Publishers such as Elsevier and SAGE provide LaTeX templates for manuscripts to be submitted to their journals. Can one post that version of the paper in our websites if the paper has been accepted to such journals? I am referring to a manuscript that only I have modified and has not been modified by the journal.

  • Do you mean pure style files such as elsarticle.cls, or some of the slightly fuller packages included for camera ready journals with logos etc?
    – origimbo
    Commented May 22, 2018 at 22:56
  • @origimbo Thanks for your comment. I mean style files such as elsarticle.cls, or those in SAGE that also include a pdf of the logo, but nothing beyond that.
    – Papiro
    Commented May 22, 2018 at 22:58

2 Answers 2


If a journal allows authors to post their pre-prints, the general rule—although it is by no means absolute—is that you may use the manuscript in the form in which it was submitted to the journal, but you cannot use the version created by the journal's production staff.
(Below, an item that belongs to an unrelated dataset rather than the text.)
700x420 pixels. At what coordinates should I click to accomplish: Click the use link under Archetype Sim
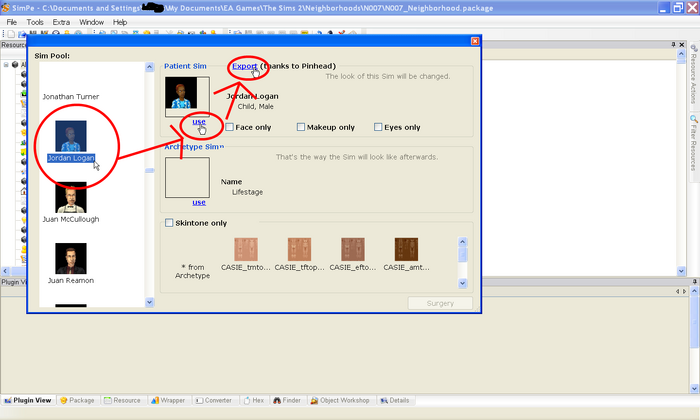[x=199, y=202]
However, you should consult the specific policies of the journal to see exactly what is or is not allowed, as not all journals allow preprints.


Regarding the general question of preprints for submitted and accepted papers, I direct you to aeismail's answer. Regarding the minutiae of journal style class files, all the ones I am used to include the basic details of the licence they are supplied under in the text of the .cls file itself. In particular Elevier's elsarticle.cls appears to be issued under the terms of the LaTeX Project Public License, and which is fairly clear that there isn't any great land grab being made in terms of the final product.